[EXERCISE DETAILS] When you return the data, keep every line exactly as it is and leave out the pictures.

(Dataset entries)
+---+

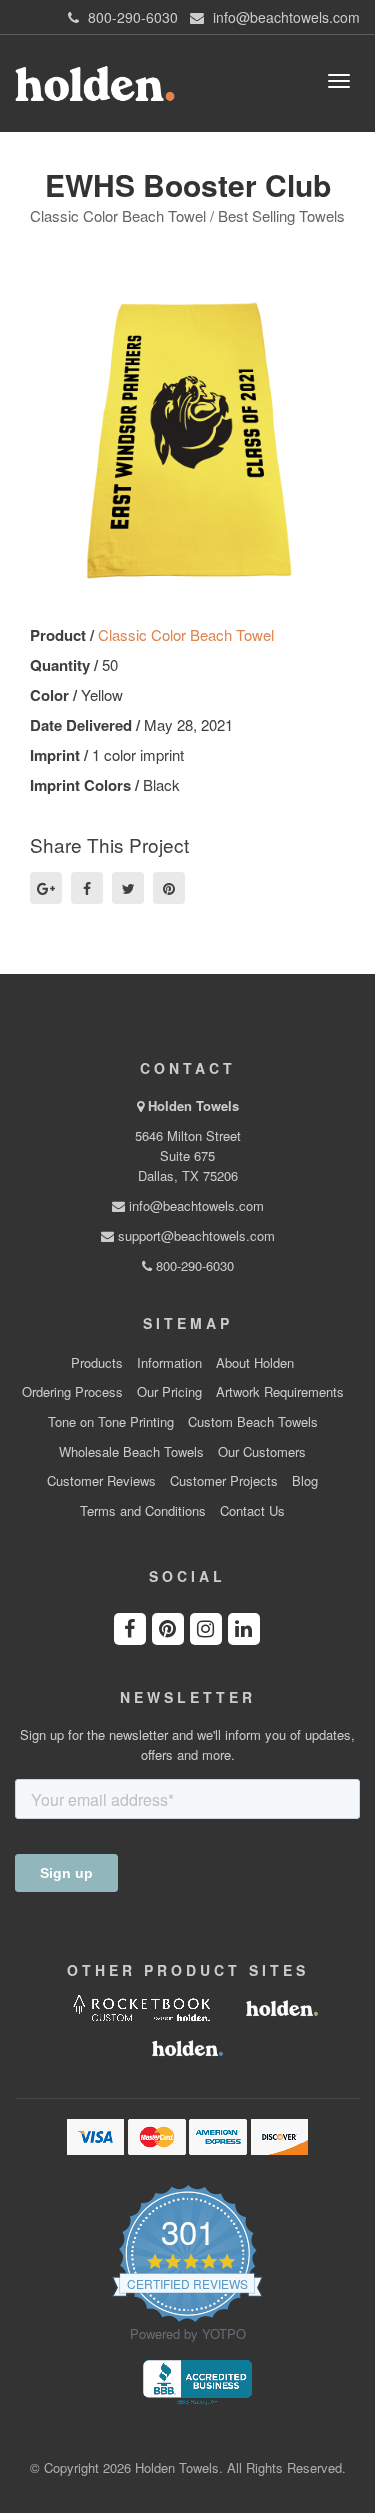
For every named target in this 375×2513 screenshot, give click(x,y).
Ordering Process (72, 1392)
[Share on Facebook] (87, 888)
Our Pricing (169, 1392)
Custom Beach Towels (253, 1422)
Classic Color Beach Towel (186, 634)
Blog (305, 1481)
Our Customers (262, 1452)
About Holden (255, 1363)
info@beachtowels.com (194, 1205)
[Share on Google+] (46, 888)
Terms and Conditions (143, 1511)
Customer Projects (224, 1481)
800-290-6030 (193, 1265)
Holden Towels (193, 1105)
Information (169, 1363)
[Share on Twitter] (128, 888)
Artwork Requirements (280, 1392)
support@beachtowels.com (194, 1235)
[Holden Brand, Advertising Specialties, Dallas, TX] (197, 2381)
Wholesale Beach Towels (131, 1452)
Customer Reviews (101, 1481)
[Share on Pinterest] (169, 888)
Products (97, 1363)
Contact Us (252, 1511)
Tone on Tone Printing (111, 1422)
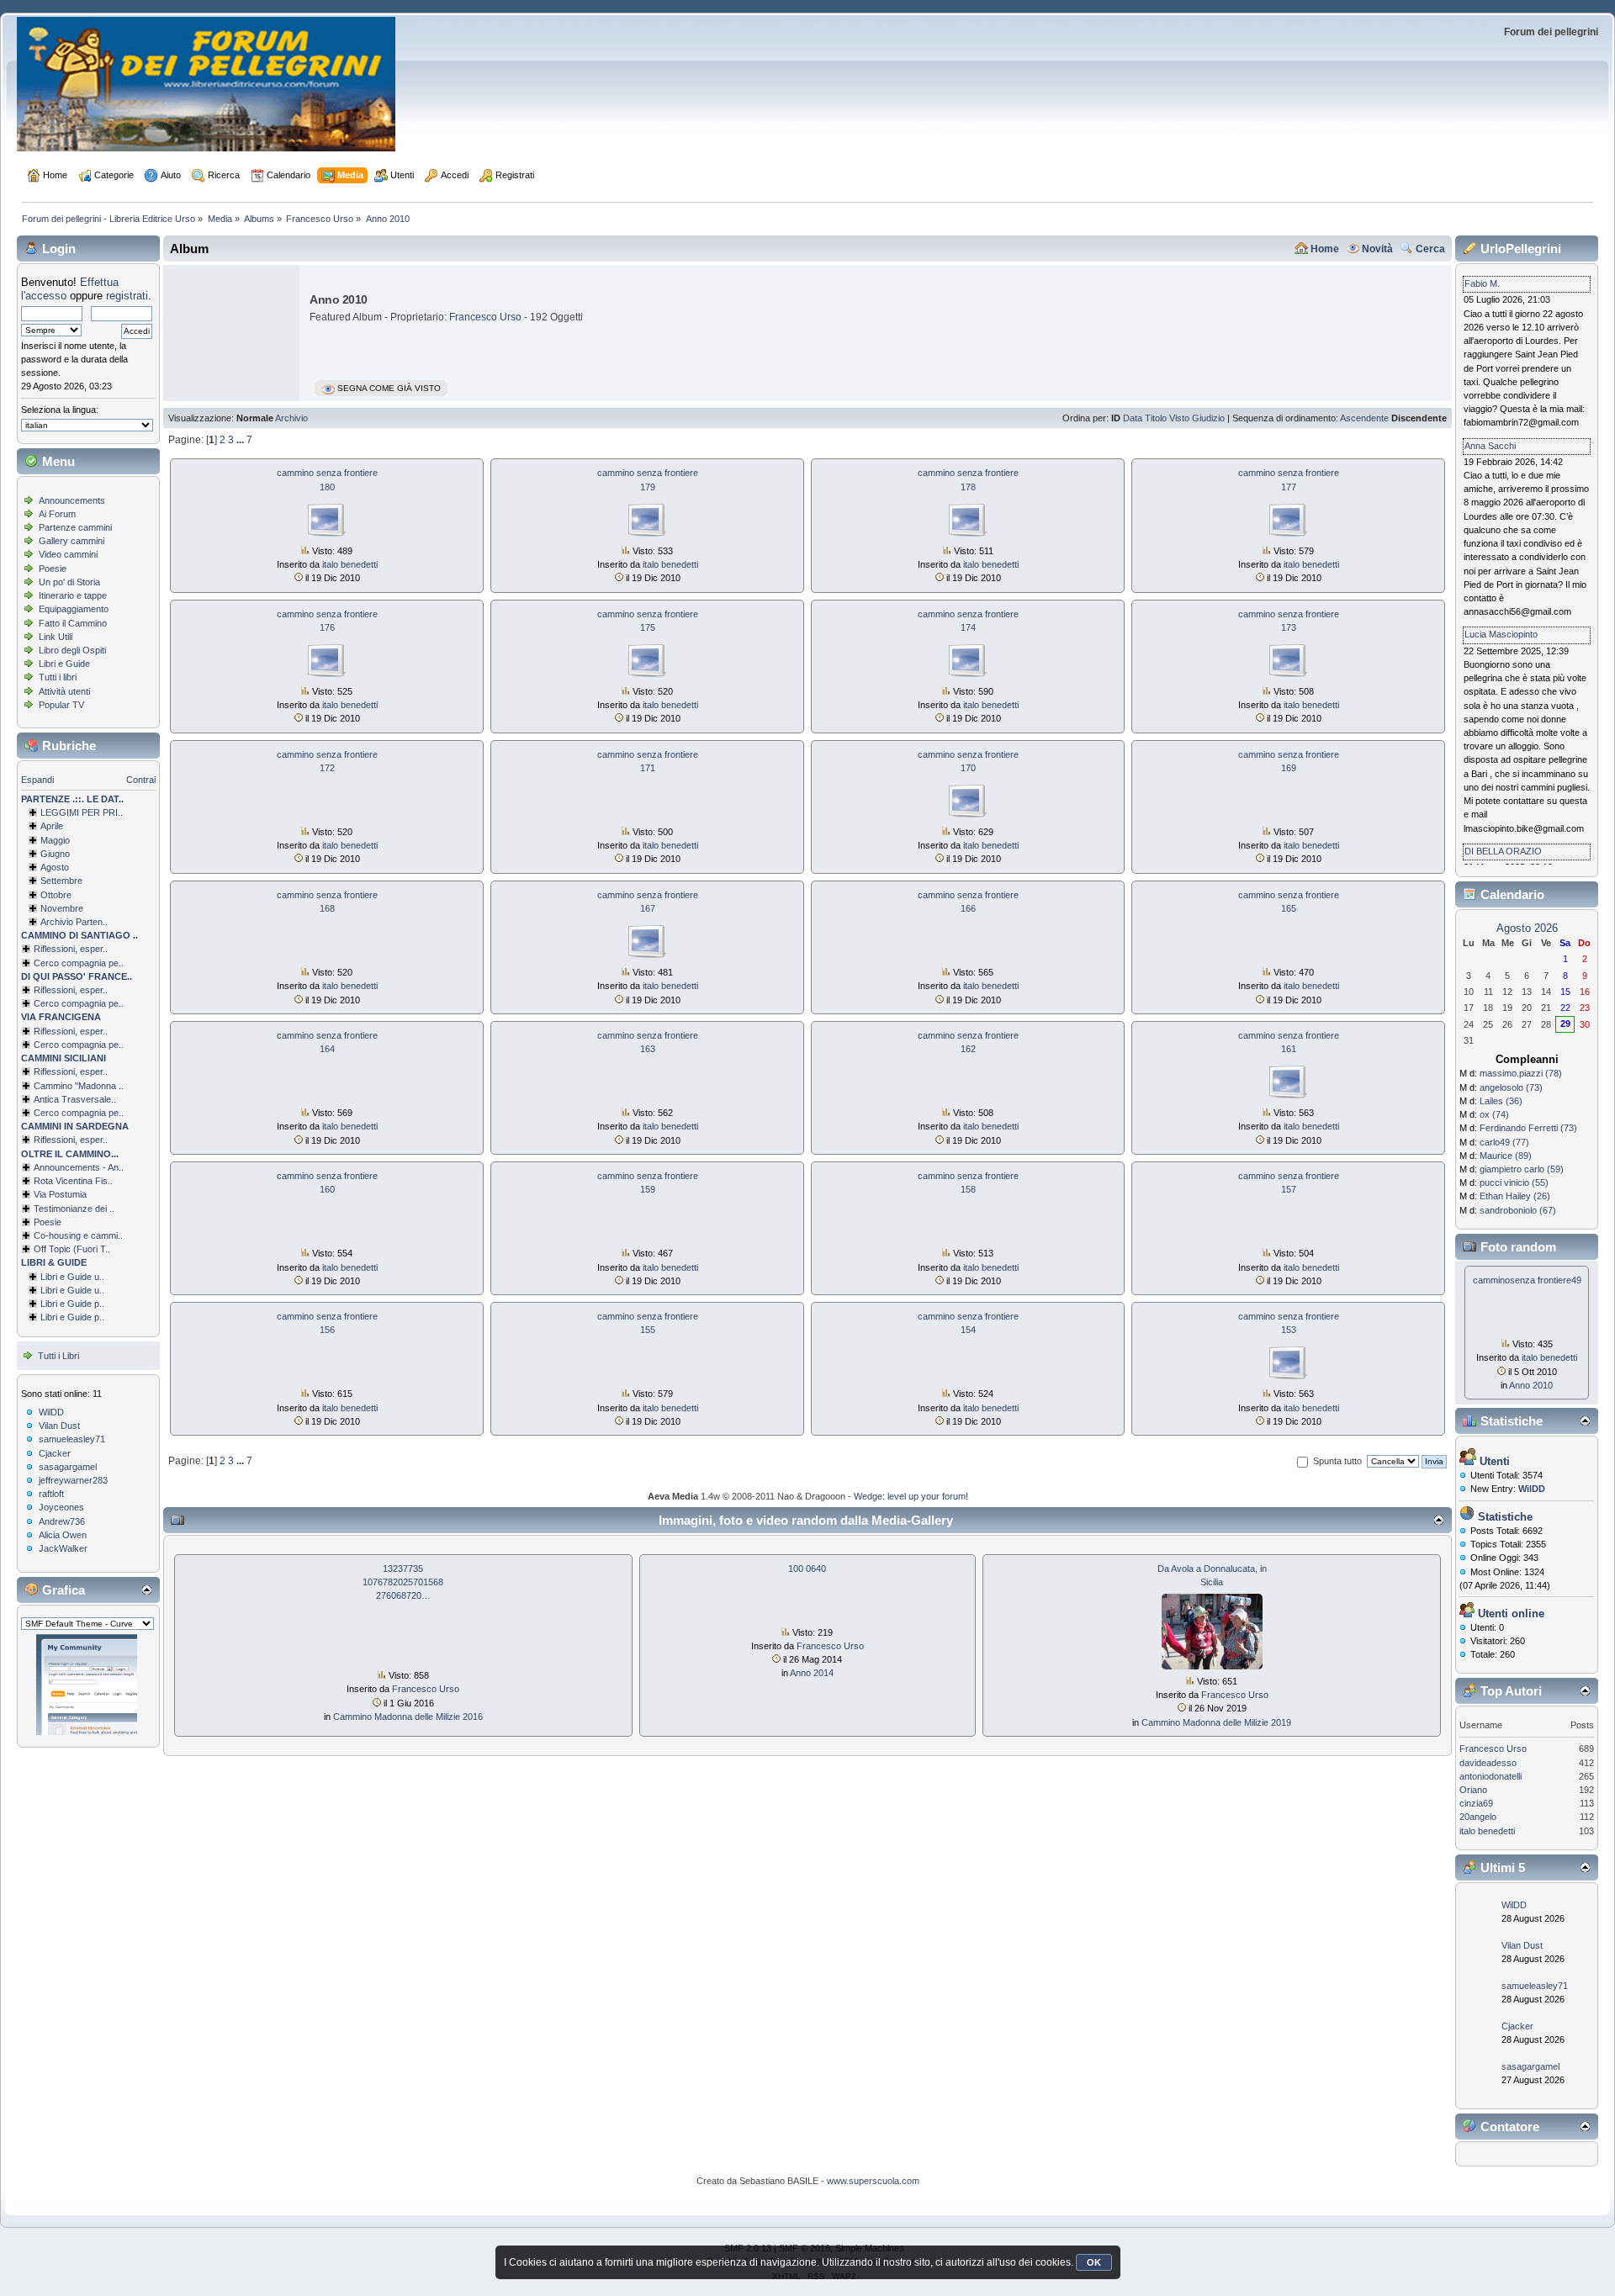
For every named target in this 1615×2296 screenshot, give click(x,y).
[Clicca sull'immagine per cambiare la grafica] (86, 1684)
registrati (127, 295)
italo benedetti (350, 564)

+---+

[RESPONSE AREA]
For every named target in this 375×2513 screenshot, give click(x,y).
Ordering Process (72, 1392)
[Share on Facebook] (87, 888)
Our Pricing (169, 1392)
Custom Beach Towels (253, 1422)
Classic Color Beach Towel (186, 634)
Blog (305, 1481)
Our Customers (262, 1452)
About Holden (255, 1363)
info@beachtowels.com (194, 1205)
[Share on Google+] (46, 888)
Terms and Conditions (143, 1511)
Customer Projects (224, 1481)
800-290-6030 (193, 1265)
Holden Towels (193, 1105)
Information (169, 1363)
[Share on Twitter] (128, 888)
Artwork Requirements (280, 1392)
support@beachtowels.com (194, 1235)
[Holden Brand, Advertising Specialties, Dallas, TX] (197, 2381)
Wholesale Beach Towels (131, 1452)
Customer Reviews (101, 1481)
[Share on Pinterest] (169, 888)
Products (97, 1363)
Contact Us (252, 1511)
Tone on Tone Printing (111, 1422)
For every named target in this 1615×2296 screenshot, give click(x,y).
[Clicca sull'immagine per cambiare la grafica] (86, 1684)
registrati (127, 295)
italo benedetti (350, 564)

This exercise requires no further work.